### Directions for this task
Look down the entries below and report how many lines hold the string "width"; write nothing else.

:: Material shown

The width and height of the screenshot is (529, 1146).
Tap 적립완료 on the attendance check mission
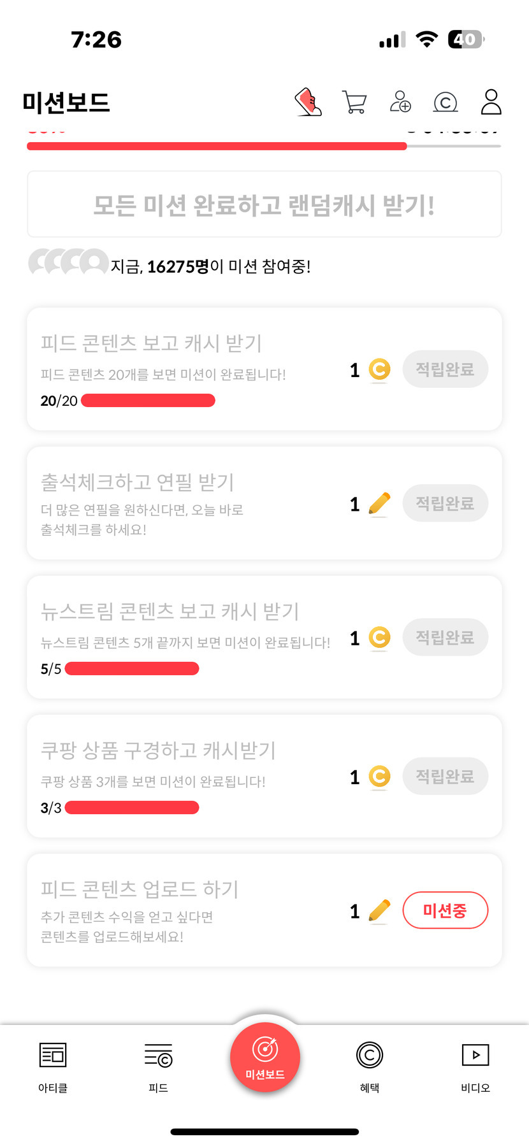coord(445,504)
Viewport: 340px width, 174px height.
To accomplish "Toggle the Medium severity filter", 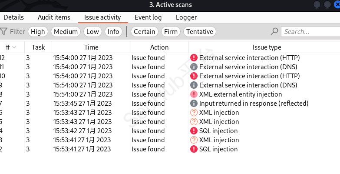I will 66,31.
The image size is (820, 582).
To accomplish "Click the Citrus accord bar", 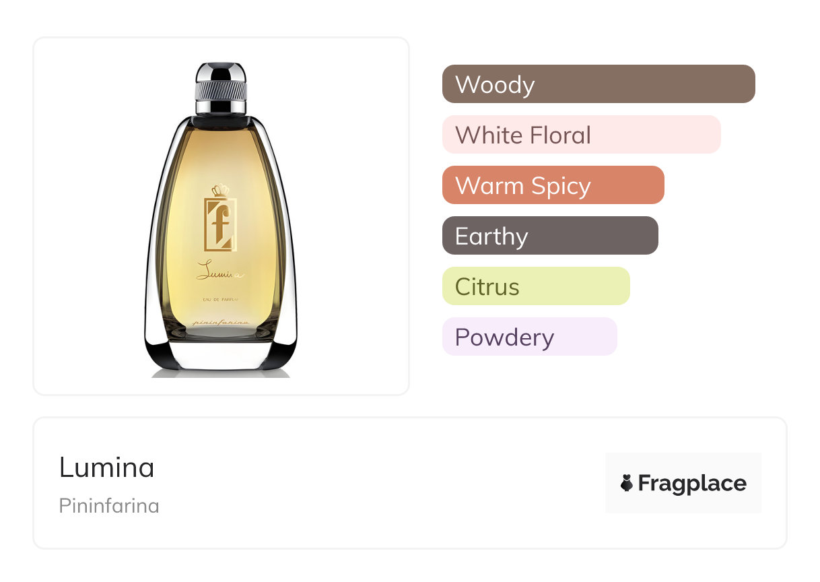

::::

### Solution for this problem
2